The existing process was straightforward: send PDFs or images to a third-party service, extract text, and use it for downstream applications. However, the team sought to replicate and improve this with their own OCR pipeline.
The tool was evaluated using word error rate (WER), character error rate (CER), and accuracy. While third-party APIs achieved nearly 98-99% accuracy on digital and noisy documents, the hybrid model significantly improved internal performance. HDR Pipeline was particularly effective for handwritten text, achieving 85% accuracy.
How AI Helped with Cost – the Biggest Factor
Cost efficiency was undoubtedly another key consideration. “We don’t want the API up and running all day. It’s an unnecessary cost,” Karthik said. Instead of a costly front-end UI, the team deployed a backend API on Kubernetes. They optimised infrastructure using batch processing, streaming mode, and event-based triggering to ensure the system ran only when needed.
To further refine text extraction, the team introduced AI-powered error correction. Using ChatGPT for low-confidence words improved accuracy by 3%. They also experimented with fine-tuned BERT models to correct OCR mistakes without relying on expensive third-party APIs.
Additionally, they developed six pre-built extraction templates to streamline data retrieval. These templates allowed users to specify areas of interest, such as key-value pairs, structured tables, or spatial relationships within documents. This reduced the need for manual adjustments and sped up adoption within the organisation.
Since many documents contained tabular data, the team leveraged Microsoft’s Table Transformer. This model identified tables and their components, including rows, columns, and headers, before feeding them into PaddleOCR for text extraction.

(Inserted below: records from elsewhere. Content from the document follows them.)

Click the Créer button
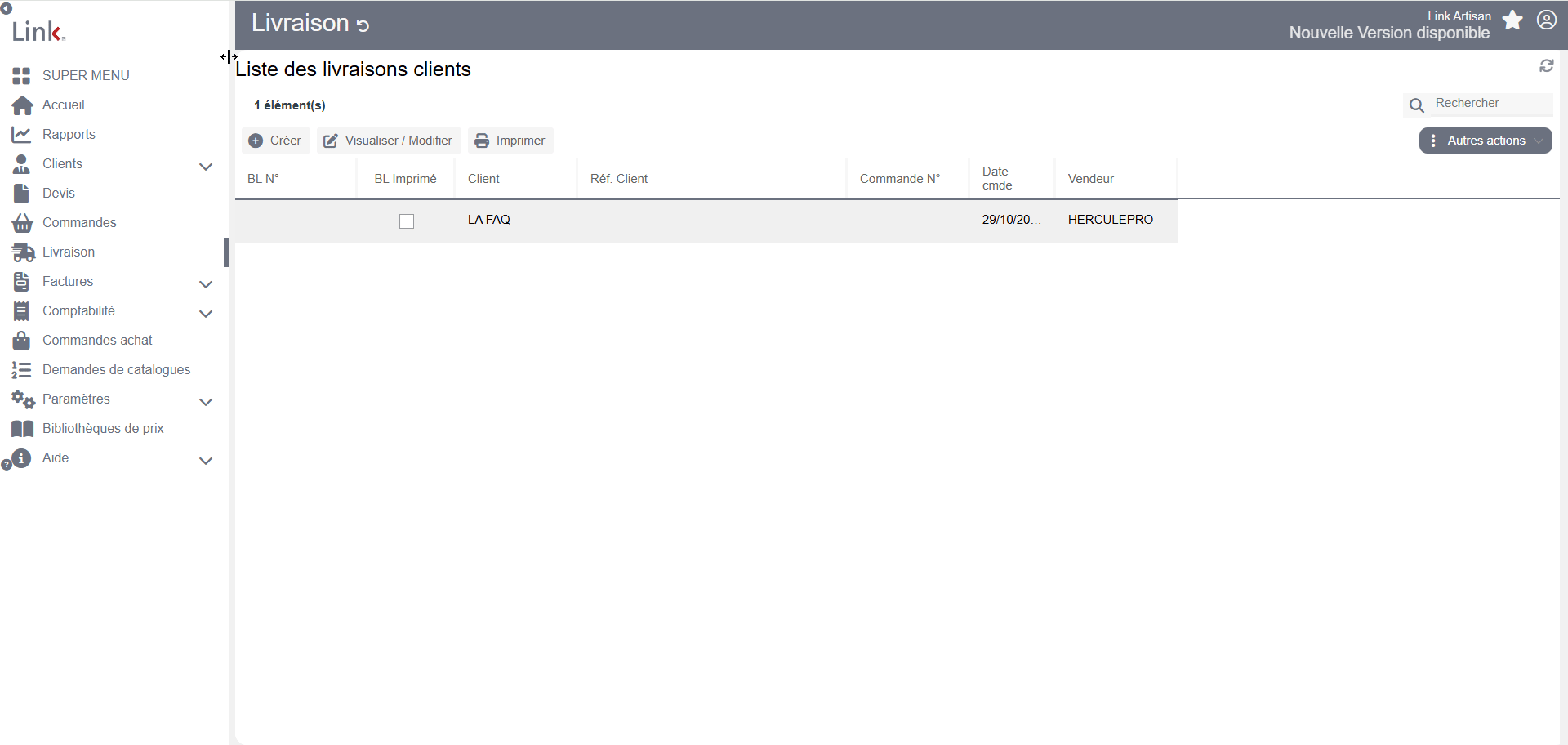 click(276, 141)
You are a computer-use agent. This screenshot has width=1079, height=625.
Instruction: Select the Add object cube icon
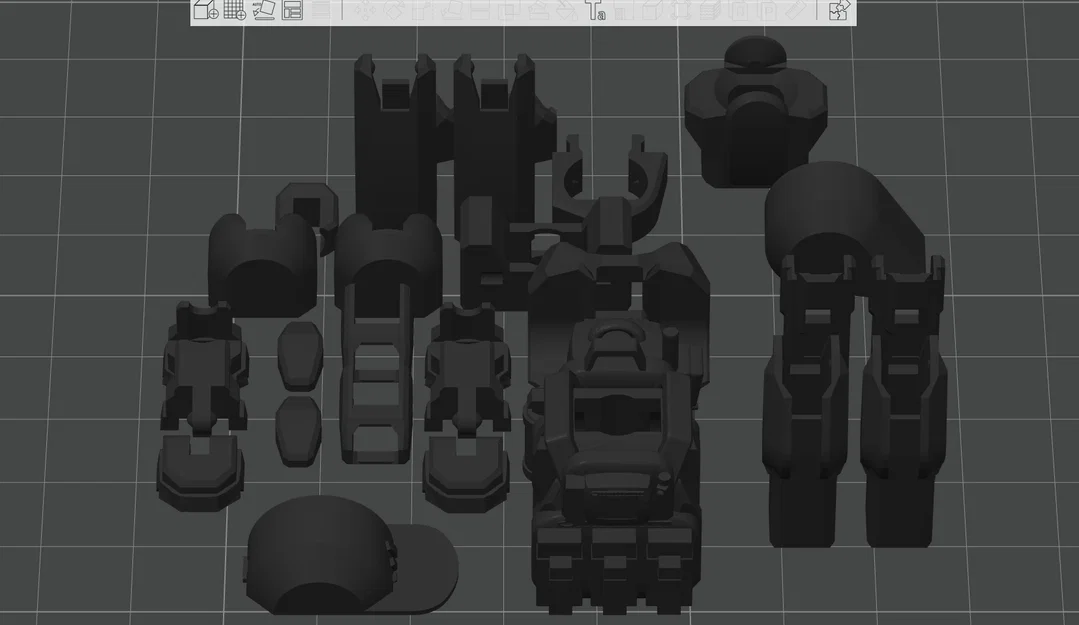click(205, 10)
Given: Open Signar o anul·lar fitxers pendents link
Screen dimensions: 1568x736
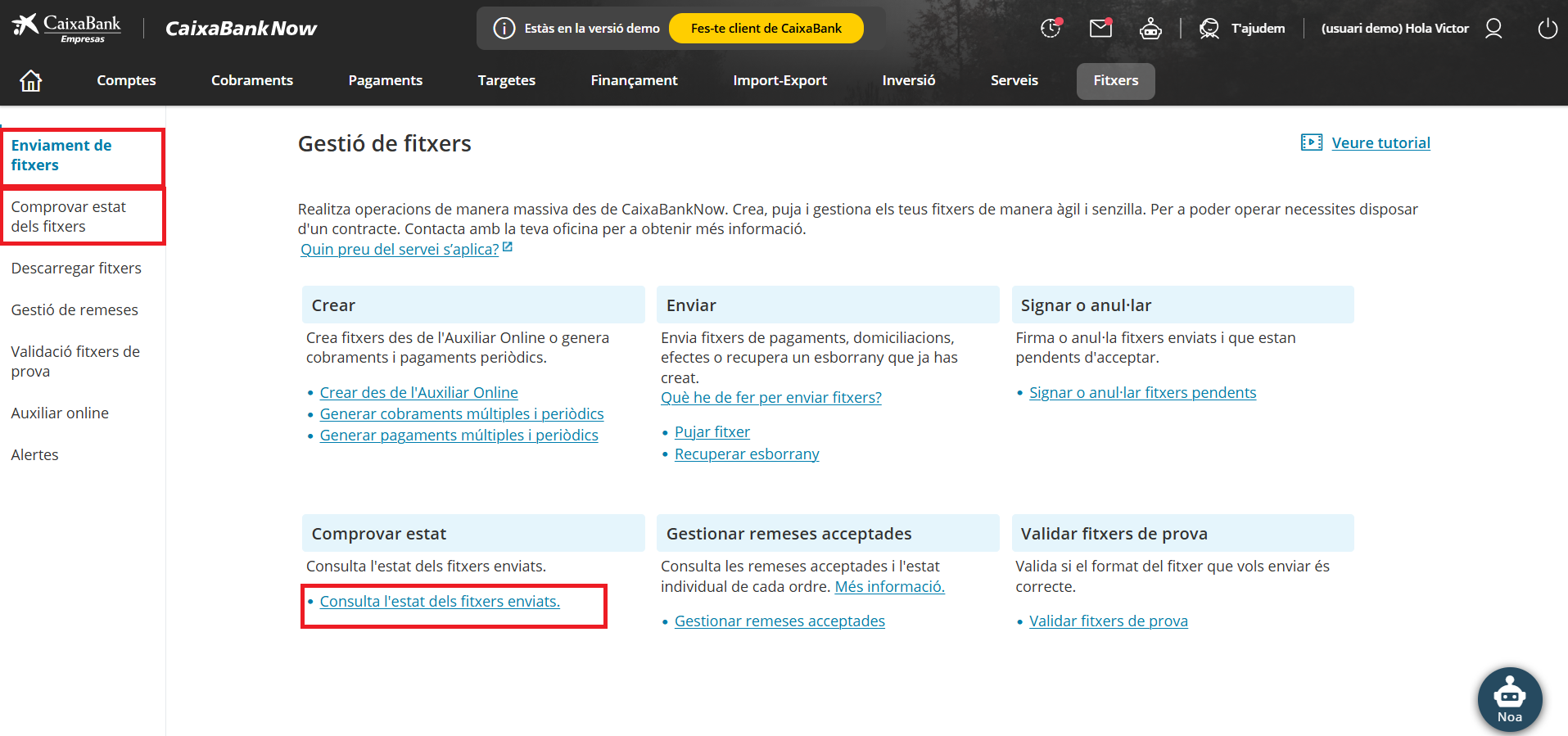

For barcodes, they used a combination of YOLOv5 for detection and multiple open-source decoders. If these failed, they applied super-resolution techniques to enhance barcode clarity, boosting decoding accuracy to 84%.
Despite significant progress, Karthik said that challenges remain with handwritten text, where even humans struggle to decipher poor handwriting. However, the team is optimistic about integrating vision-language models (VLMs) like OCR-free RAG models to bypass traditional OCR altogether.